La Famille Pascal de la Pascalerie
A partir de 1317, le hameau de La Pascalerie est cité. La Famille Pascal de La Pascalerie figurent parmi les victimes des exactions du seigneur de Montpaon. Cette Famille, citée comme habitant ce hameau, est probablement liée à sa création. Elle apparait en premier plan dans le conflit judiciaire qui oppose la population au seigneur dont les droits sont contestés.
Bien que roturiers et très probablement en majorité illettrés, cette Famille montre combien nos ancêtres sont procéduriers et défendent leurs modestes droits.
En 1516, l'évèque obtient des Lettres de la chancellerie de Toulouse l’autorisant à se joindre au procès de la Famille Pascal contre le seigneur de Montpaon, qu’ils essayent de faire reconnaître comme usurpateur de leur fief. L’évêque porte leur procès à la Cour du Sénéchal, au Parlement de Toulouse, et à la cour royale d’Orléans.

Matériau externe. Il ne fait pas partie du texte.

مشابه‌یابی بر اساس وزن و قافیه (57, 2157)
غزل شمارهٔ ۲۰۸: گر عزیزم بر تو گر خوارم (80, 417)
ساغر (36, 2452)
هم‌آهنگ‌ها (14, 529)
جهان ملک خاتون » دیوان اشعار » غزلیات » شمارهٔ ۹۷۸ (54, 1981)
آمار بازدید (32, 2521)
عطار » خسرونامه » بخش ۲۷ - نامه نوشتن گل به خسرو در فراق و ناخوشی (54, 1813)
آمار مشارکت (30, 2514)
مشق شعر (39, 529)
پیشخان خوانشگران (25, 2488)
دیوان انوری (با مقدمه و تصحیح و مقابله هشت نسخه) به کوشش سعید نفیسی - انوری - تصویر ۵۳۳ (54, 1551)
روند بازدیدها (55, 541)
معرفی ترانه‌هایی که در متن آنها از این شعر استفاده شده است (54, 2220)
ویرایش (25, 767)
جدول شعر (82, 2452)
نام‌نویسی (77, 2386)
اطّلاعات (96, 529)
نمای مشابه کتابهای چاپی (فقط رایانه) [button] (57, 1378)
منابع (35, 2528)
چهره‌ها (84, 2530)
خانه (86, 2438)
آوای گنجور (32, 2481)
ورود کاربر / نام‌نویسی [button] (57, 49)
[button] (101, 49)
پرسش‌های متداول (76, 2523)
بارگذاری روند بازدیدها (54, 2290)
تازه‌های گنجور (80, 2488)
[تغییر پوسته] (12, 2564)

La Famille Pascal est visiblement une Famille non négligeable du secteur (donation d’un village, identité du nom avec le lieu...) peut-être le cran juste en-dessous de ces laboureurs qui finissent par se faire attribuer une terre noble et ensuite le titre qui va avec ; mais pour ce qui est de la lutte avec le seigneur de Montpaon, ils ne sont que les plus en avant des paysans du Clapier protestant contre une situation de confusion des droits, et savent, malgré les risques physiques à s’opposer au seigneur en place, en tirer parti pour réduire leurs impôts.
Quelques ancêtres de la Famille Pascal de La Pascalerie figure dans mon arbre généalogique (voir § Nos ancêtres).